I refer you to section 7.6.2 of the specification, which states:
For an operation of the form –x, unary operator overload resolution is applied to select a specific operator implementation. The operand is converted to the parameter type of the selected operator, and the type of the result is the return type of the operator. The predefined negation operators are:
Integer negation:
int operator –(int x);
long operator –(long x);
The result is computed by subtracting x from zero. If the value of of x is the smallest representable value of the operand type (−2^31 for int or −2^63 for long), then the mathematical negation of x is not representable within the operand type. If this occurs within a checked context, a System.OverflowException is thrown; if it occurs within an unchecked context, the result is the value of the operand and the overflow is not reported.
If the operand of the negation operator is of type uint, it is converted to type long, and the type of the result is long. An exception is the rule that permits the int value −2147483648 (−2^31) to be written as a decimal integer literal .

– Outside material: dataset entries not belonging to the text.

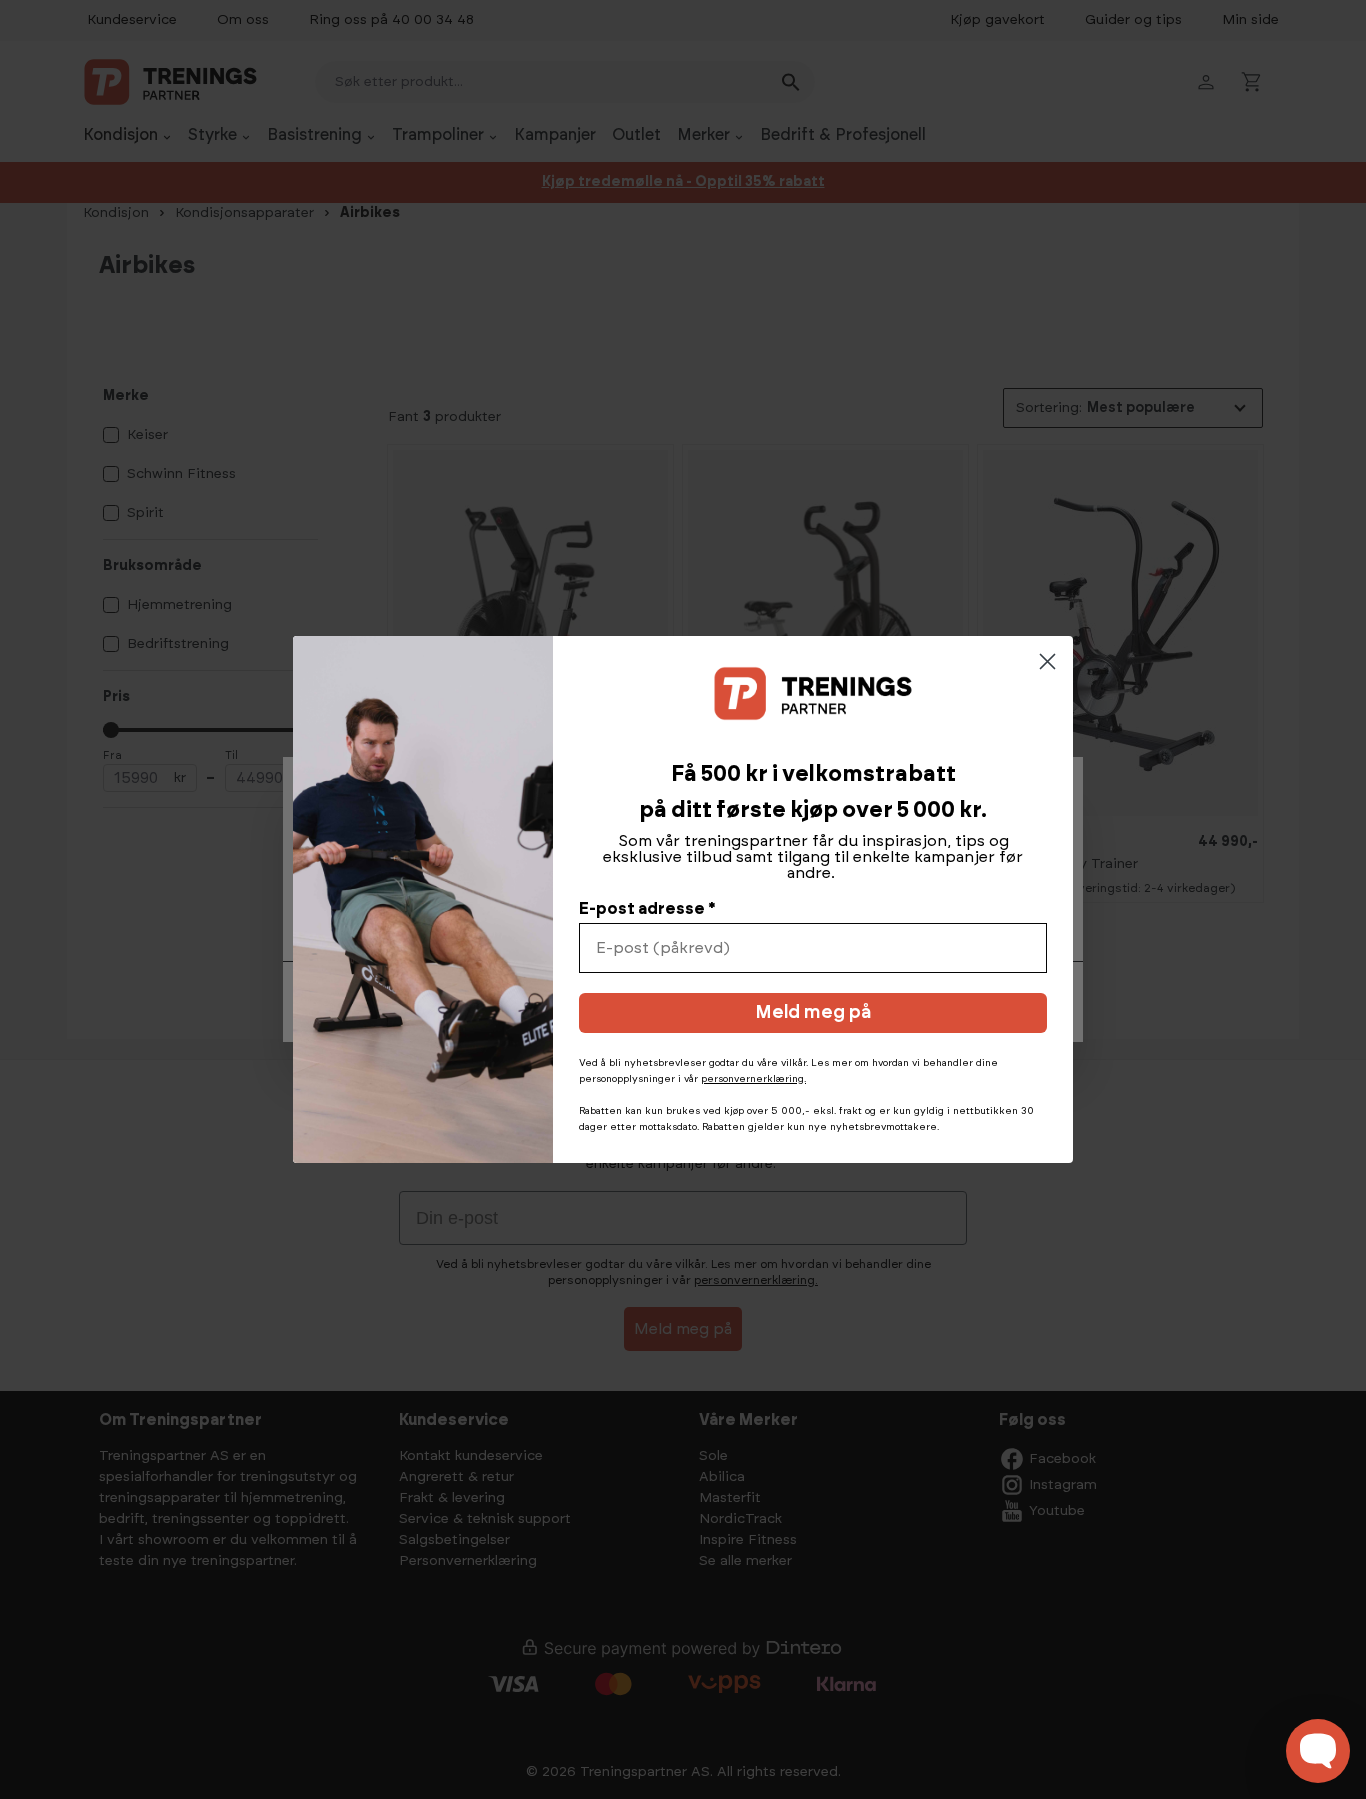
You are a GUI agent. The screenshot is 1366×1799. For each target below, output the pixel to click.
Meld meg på (813, 1013)
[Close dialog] (1047, 661)
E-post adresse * (647, 909)
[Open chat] (1318, 1751)
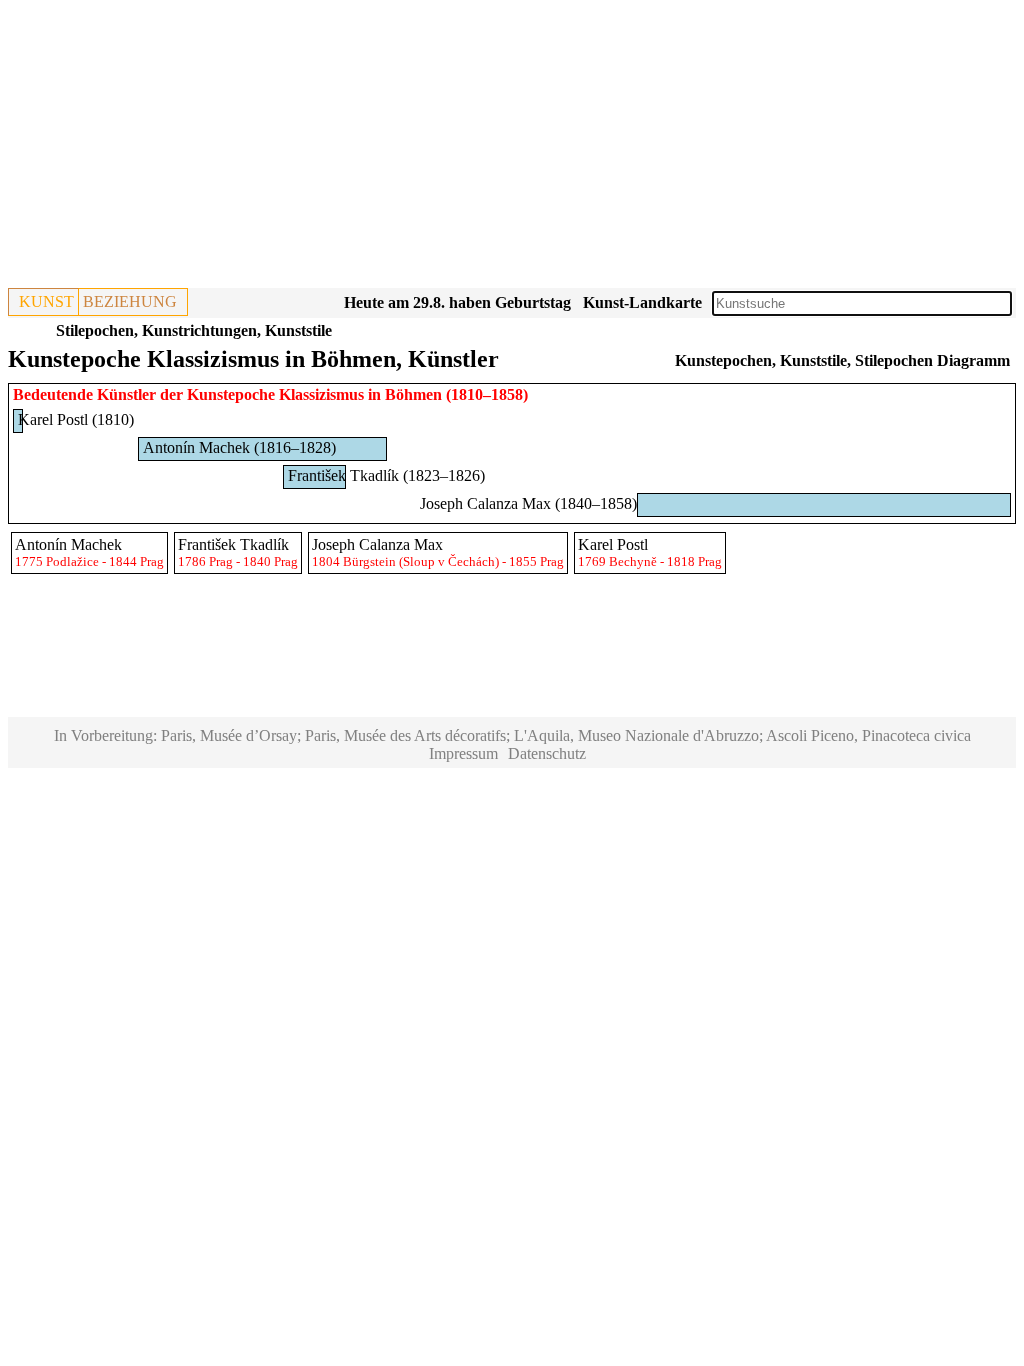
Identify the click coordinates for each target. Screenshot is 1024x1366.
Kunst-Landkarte (642, 302)
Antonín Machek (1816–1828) (239, 447)
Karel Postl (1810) (76, 419)
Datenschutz (547, 753)
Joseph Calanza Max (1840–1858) (528, 503)
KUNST (46, 301)
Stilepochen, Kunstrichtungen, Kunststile (194, 330)
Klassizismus (321, 394)
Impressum (463, 753)
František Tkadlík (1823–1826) (386, 475)
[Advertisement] (512, 148)
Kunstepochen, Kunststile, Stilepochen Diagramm (842, 360)
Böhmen (413, 394)
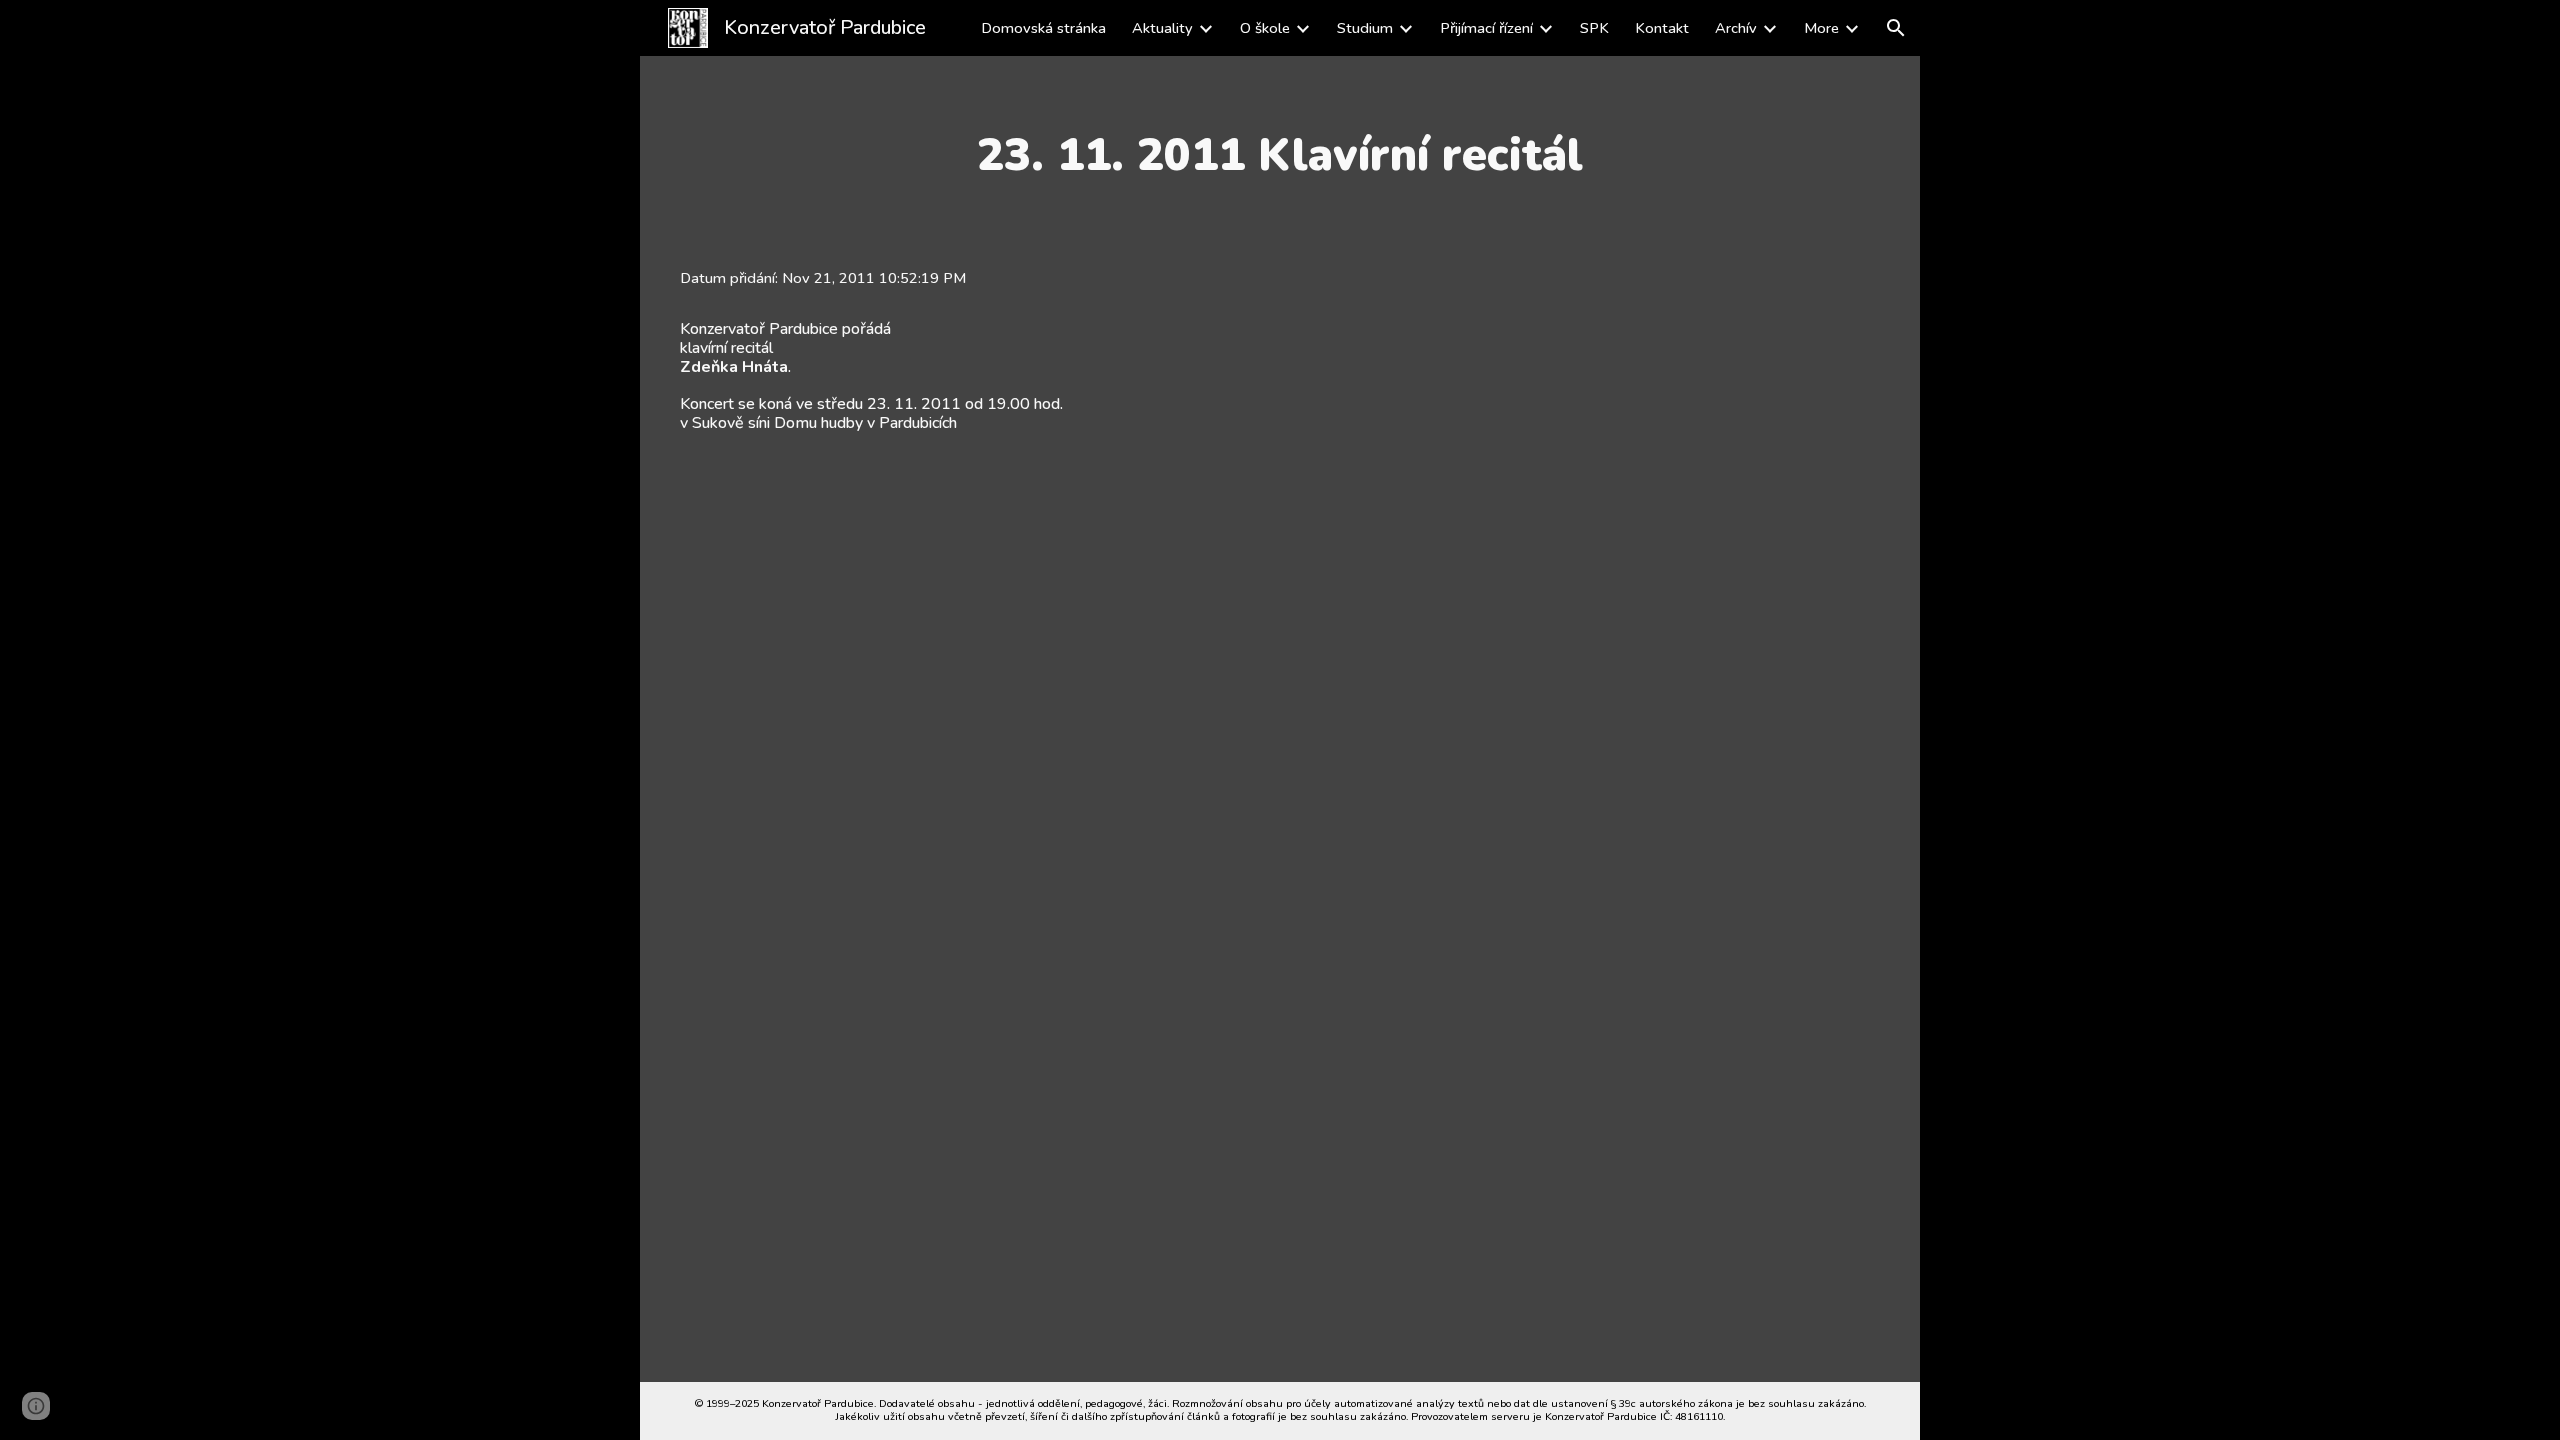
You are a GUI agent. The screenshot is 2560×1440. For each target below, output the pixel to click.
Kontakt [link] (1662, 28)
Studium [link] (1365, 28)
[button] (1896, 28)
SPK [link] (1594, 28)
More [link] (1821, 28)
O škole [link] (1265, 28)
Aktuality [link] (1162, 28)
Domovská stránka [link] (1043, 28)
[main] (1280, 155)
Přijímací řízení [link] (1486, 28)
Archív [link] (1736, 28)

If the operand of the negation operator is of type ulong, a compile-time error occurs. An exception is the rule that permits the long value −9223372036854775808 (−2^63) to be written as a decimal integer literal .
Floating-point negation:
float operator –(float x);
double operator –(double x);
The result is the value of x with its sign inverted. If x is NaN, the result is also NaN.
Decimal negation:
decimal operator –(decimal x);
The result is computed by subtracting x from zero. Decimal negation is equivalent to using the unary minus operator of type System.Decimal.
As you can see, there is no unary minus operator defined on shorts; overload resolution picks the one on ints because that one is the best match of all the available unary minus operators.